TASK OBJECTIVE
Please copy the entries below word for word, leaving out any image.

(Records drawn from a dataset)
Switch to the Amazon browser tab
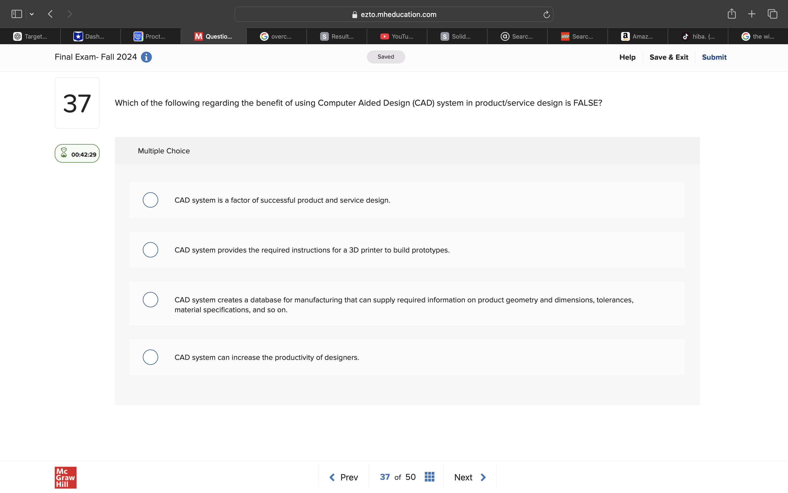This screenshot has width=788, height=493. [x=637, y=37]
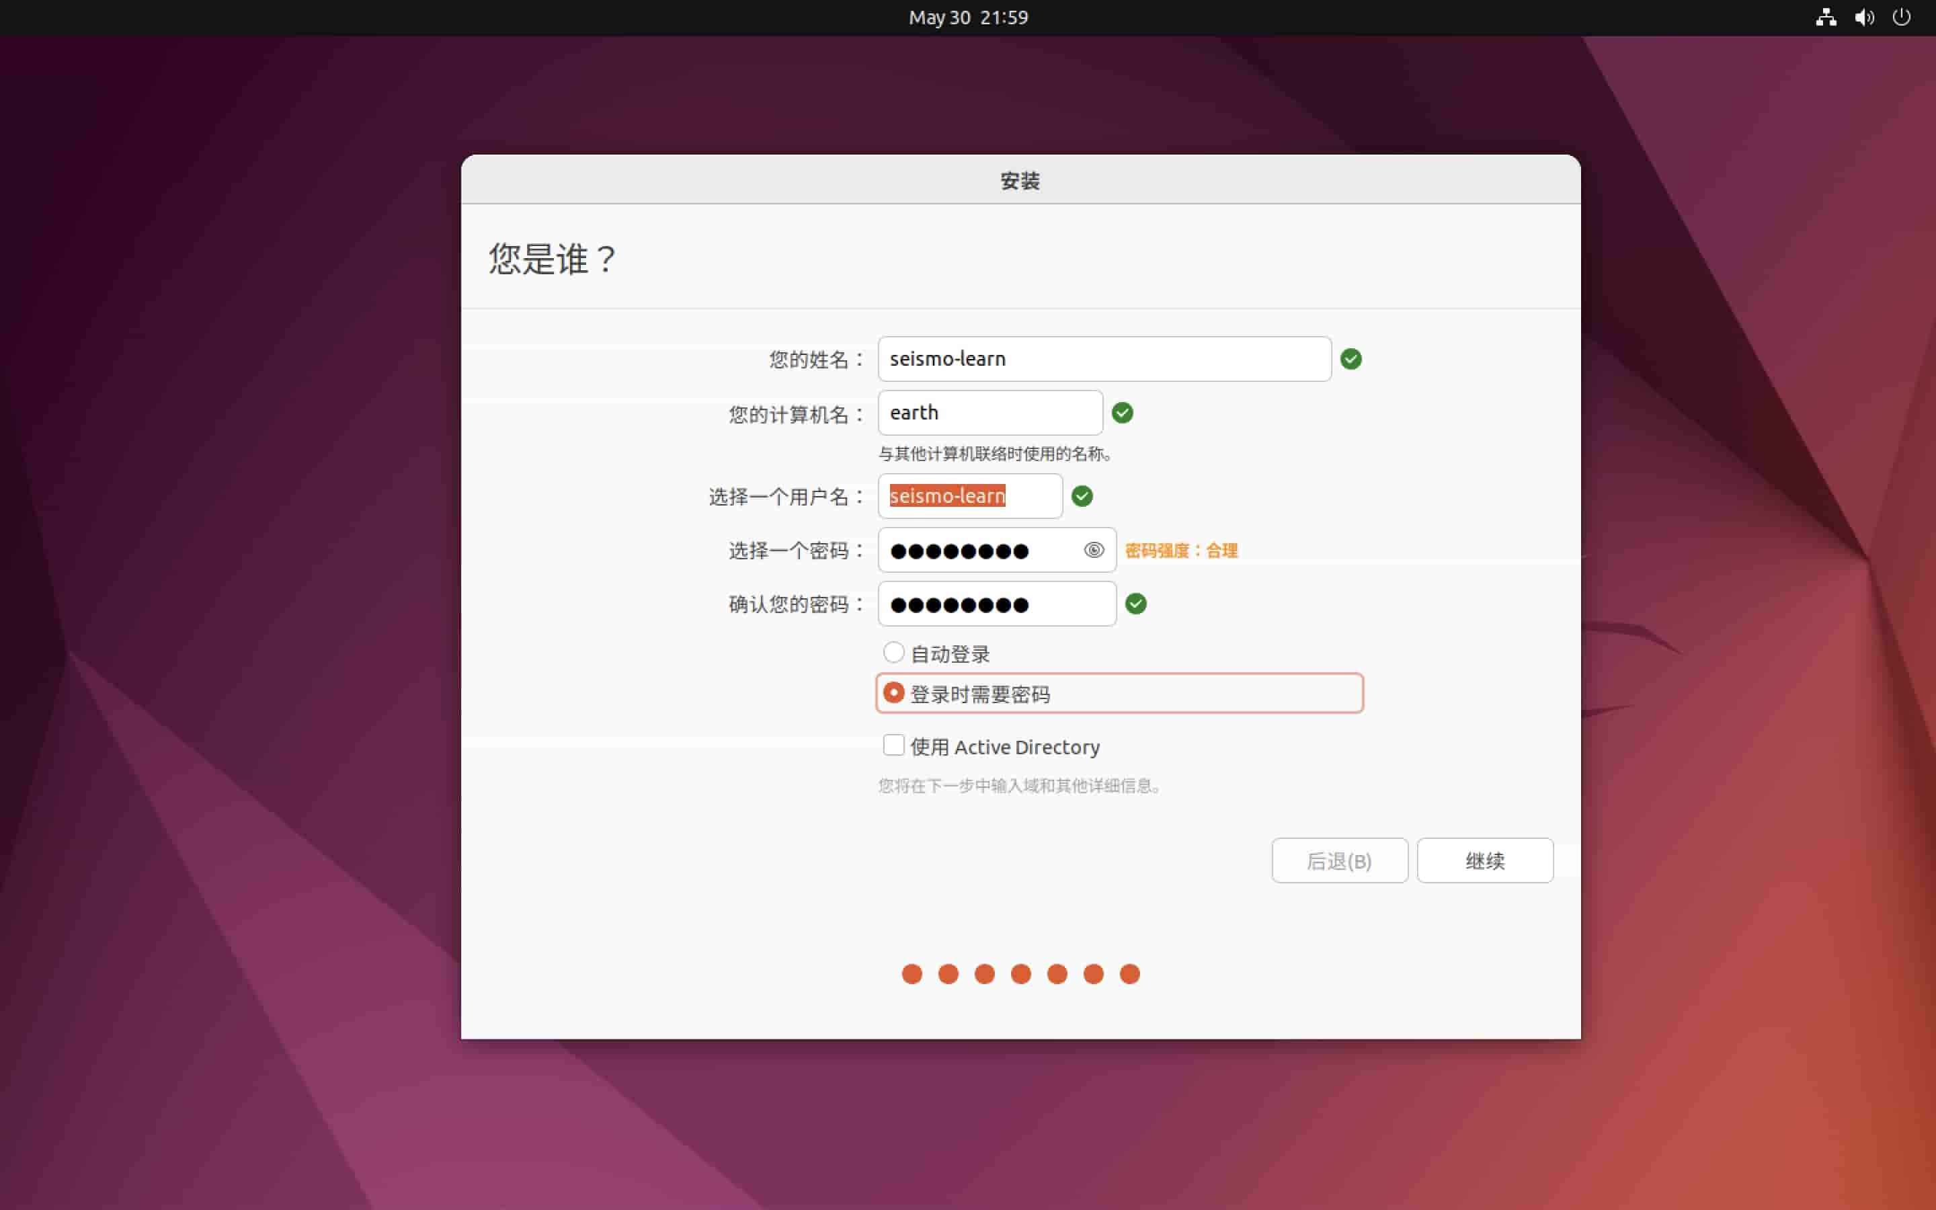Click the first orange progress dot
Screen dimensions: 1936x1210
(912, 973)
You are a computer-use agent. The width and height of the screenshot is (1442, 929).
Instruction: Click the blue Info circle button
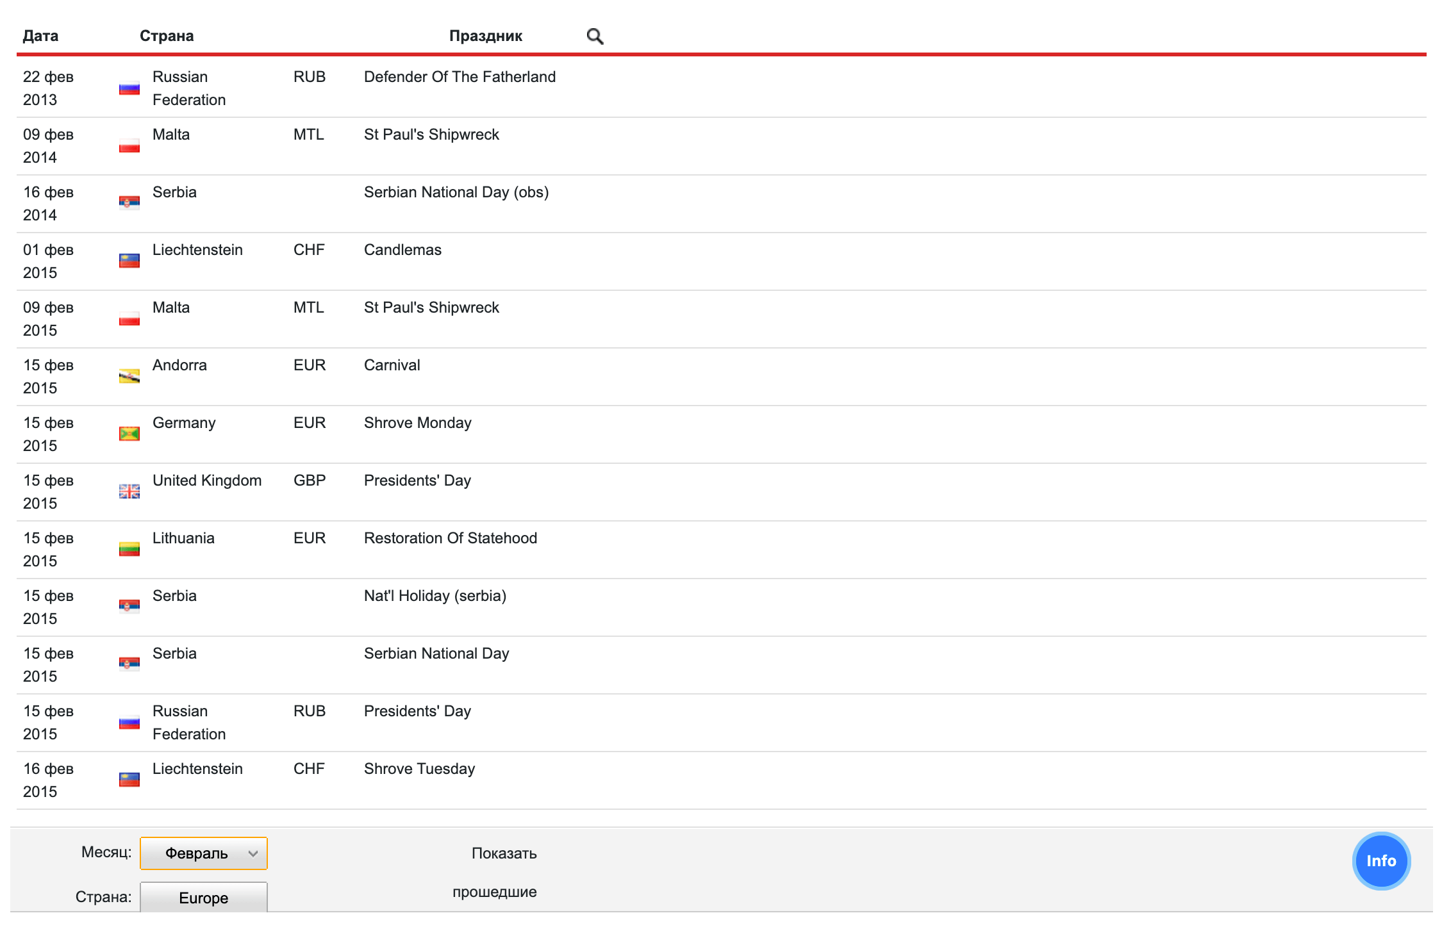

SOLUTION TO THIS EXERCISE
Switch to the Amazon browser tab
This screenshot has width=788, height=493. [x=637, y=37]
Click the first orange progress dot
Screen dimensions: 1936x1210
(912, 973)
You are a computer-use agent. The width and height of the screenshot is (1442, 929).
Instruction: Click the blue Info circle button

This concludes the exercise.